Interface as luxury

We can understand the notion of luxury in the physical world. But what is digital luxury? What does a luxurious interface mean? And, what is a luxurious digital experience?

Recently, we’ve been doing some work for Toyota Lexus, and I was asked to present a talk to a group of managers about the future of customer experience in the luxury car market. As I was conducting my research, it became clear that like everything else, cars are also becoming more and more digitalized.

A car seat can be luxurious because of the material used for making it, due to its visual design and ergonomics. Beautiful craftwork and expensive materials can set a dashboard or steering wheel apart.

What about the Sat Nav (GPS) system? What kind of luxury is available there? Should the roads look luxurious? Should the signposts be handcrafted, so that they look more beautiful? Would that be luxury? Or, in fact, could it be dangerously distracting and confusing? Would luxury be more like real-time traffic information spoken in a way that perfectly suits your personality? However, some Sat Nav systems, on certain occasions, talk too much for instance (Here’s looking at you, Google). Imagine if you could train the system with easy commands. Imagine if when the system says you’d arrive at 10:33, you actually do arrive at 10:33. Would that be luxury?

The one thing rich people don’t possess any more than others is time. Time is luxury. Every minute saved goes into the luxury bank. Telling the driver that there are friends of theirs fifteen minutes away who are about to order at their favorite restaurant and that a free chair is available there—that’s luxury. Or, is it actually so? If you tell the driver this just after they’ve had their meal, perhaps it’s not luxury. If the friends happen to be the driver’s spouse and the next-door neighbor, then maybe . . .

It’s very easy to get things wrong in digital. Today, Google kept mistaking me for being Spanish just because I was visiting Madrid. One time, that’s ok. Again and again and again—that’s simply annoying.

Luxury is a unique, special, exclusive experience. In the digital world, this often requires a very deep understanding of the person involved. And, therein lies a tension, because those who seek digital luxury would be required to give up more of their information and become more dependent on their digital assistants.

Those who create physical luxury will be challenged by digital luxury. As physical luxury takes time, craft, tradition, and even an obsessive focus on quality, nothing can be released until it is absolutely perfect. At times, digital luxury delivers an amazing new service but can be rough around the edges. Digital luxury, by virtue of its very highly fluid and malleable nature, iterates rapidly, and it is constantly changing and being refined further.

The first people who bought computers partook in unique, exclusive experiences. They were the special few who experienced what a word processor or spreadsheet was like.
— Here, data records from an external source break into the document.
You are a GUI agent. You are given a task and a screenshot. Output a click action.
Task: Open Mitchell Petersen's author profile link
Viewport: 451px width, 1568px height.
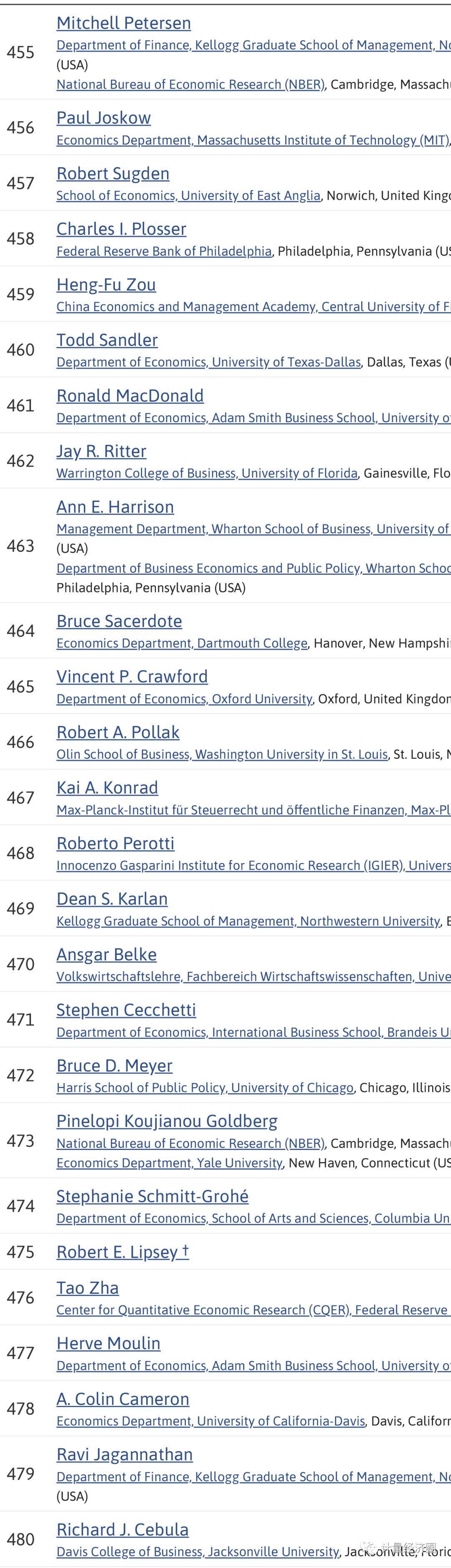coord(123,23)
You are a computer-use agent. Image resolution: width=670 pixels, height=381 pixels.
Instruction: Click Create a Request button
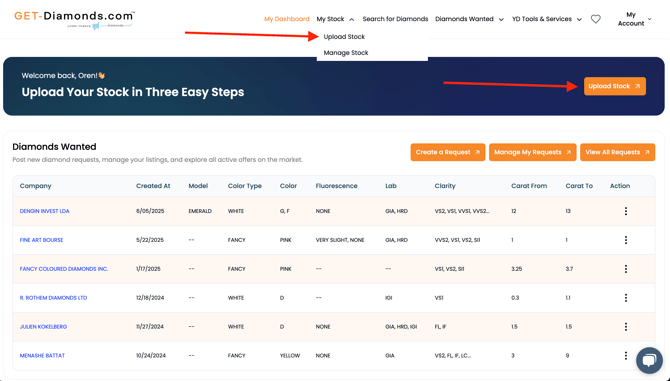pyautogui.click(x=447, y=152)
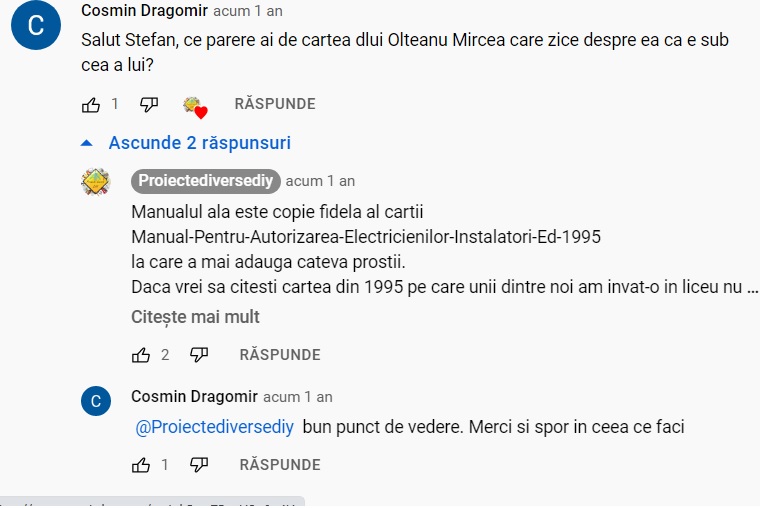
Task: Dislike Cosmin Dragomir's top comment
Action: [x=149, y=104]
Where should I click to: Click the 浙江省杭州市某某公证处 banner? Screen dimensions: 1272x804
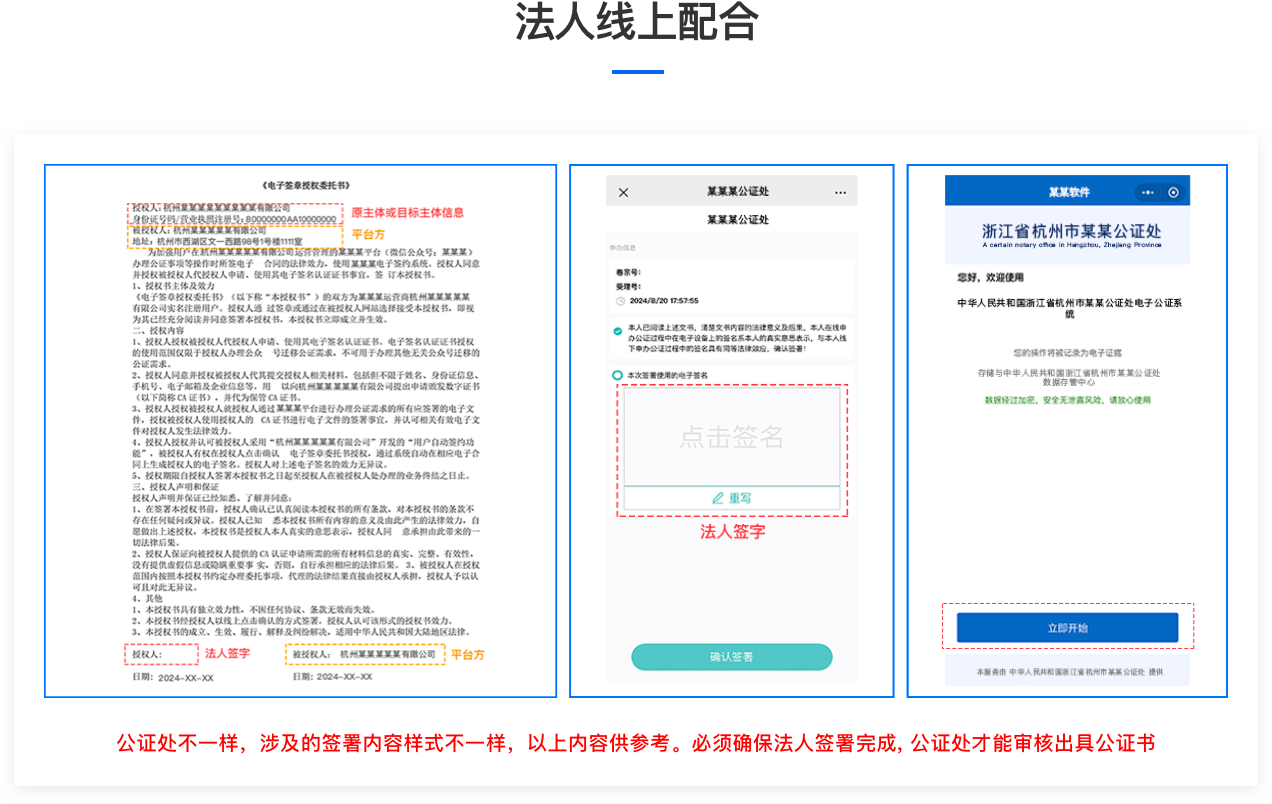(1067, 235)
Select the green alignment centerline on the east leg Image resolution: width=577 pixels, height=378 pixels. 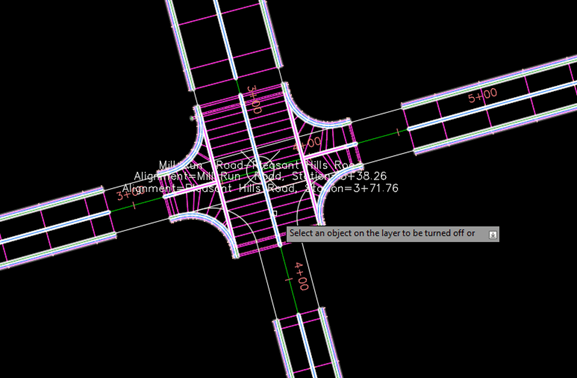coord(383,136)

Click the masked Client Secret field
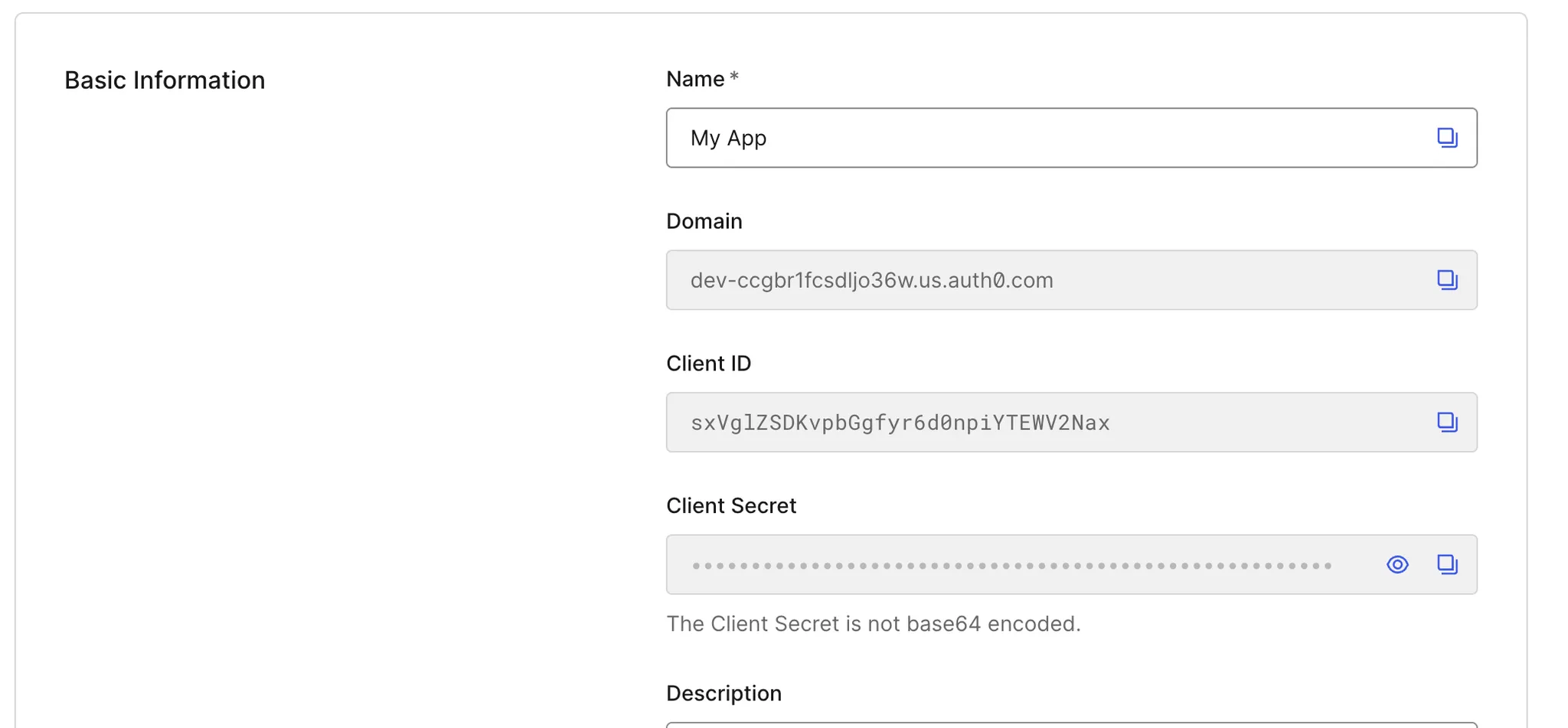pyautogui.click(x=1011, y=566)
The first people who used mobile phones thought they were special too.

The luxury is in the interface. We don’t marvel at the physical engine; we marvel (if at all) at its representation on the dashboard. Have you ever seen someone gazing lovingly at the battery of an electric car? When it comes to digital technology, it’s the interface, the screen, the voice, the information that denote luxury and the experience.